I’ve had to, from time-to-time, create users on Linux boxes that need to connect via IMAP to get email, but they can’t SSH or login to the server.
There are certainly more elaborate ways to solve this problem, but here’s my ghetto solution.
When creating the user set their shell to /bin/false.
useradd --shell /bin/false gack
Now when gack tries to SSH into the server, he can’t get in. But gack can get email via IMAP using SSL to encrypt gack’s password. The SSL part isn’t technically necessary, but only a fool would be sending plain text passwords around like that.

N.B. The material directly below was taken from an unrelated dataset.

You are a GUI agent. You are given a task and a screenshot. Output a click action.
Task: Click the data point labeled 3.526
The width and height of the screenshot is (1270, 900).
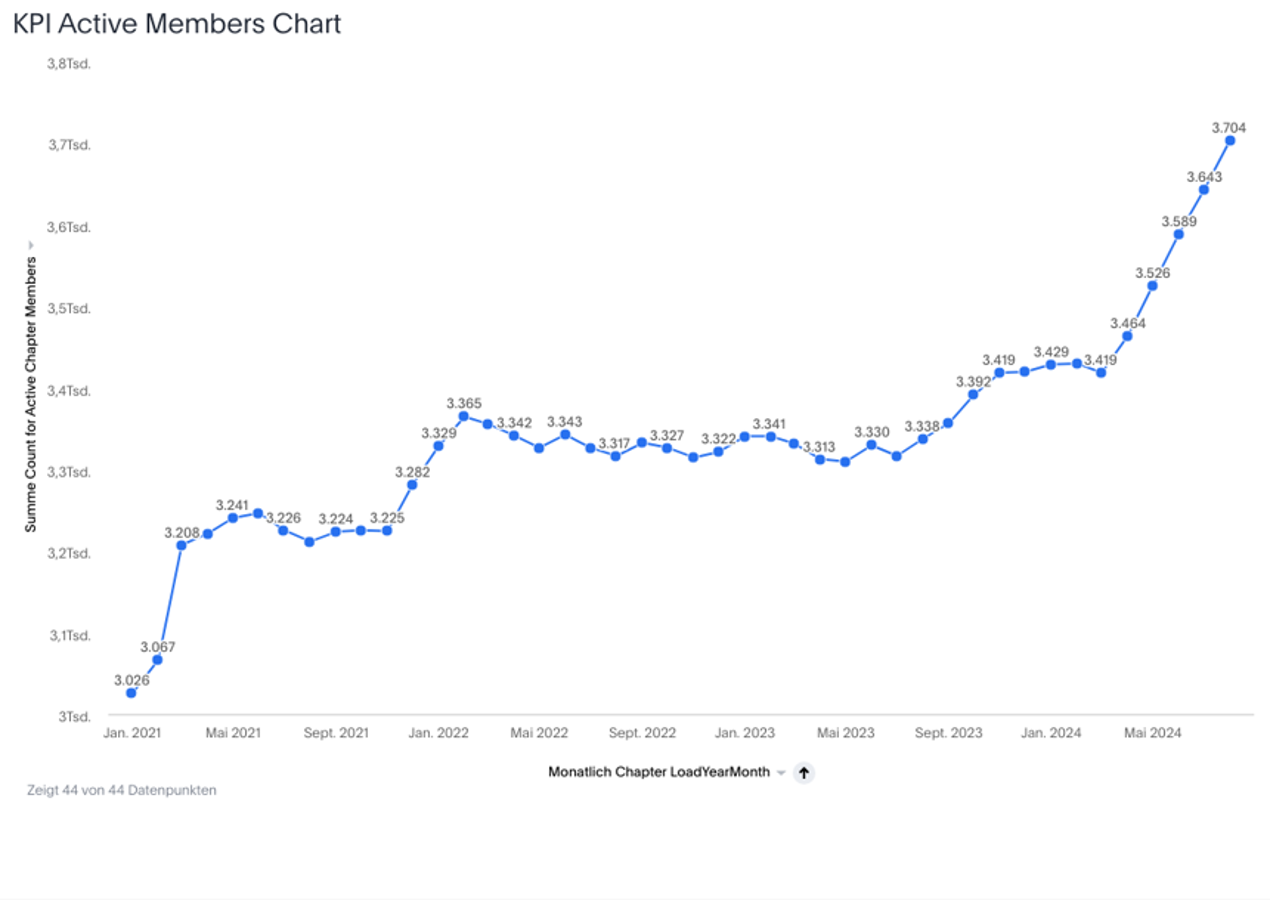pyautogui.click(x=1152, y=286)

I remember researching this and I initially I thought the –disabled-login on useradd would do the trick, but no. It’s strange, on my Debian server, the man page for useradd doesn’t even mention –disabled-login, but it’s totally an option.
The problem is that while –disabled-login does in fact disable the login, it does so by putting an ! in the /etc/shadow file for the user’s password. If the user’s password in the /etc/shadow file is an exclamation point, they can’t login, but they also can’t get email either, since they’re account is disabled. It makes sense.
If however, you set the user’s shell to /bin/false, she can get email but can’t login via SSH.
And if you forget the –shell parameter when calling useradd, you can just edit the /etc/passwd file and set it there.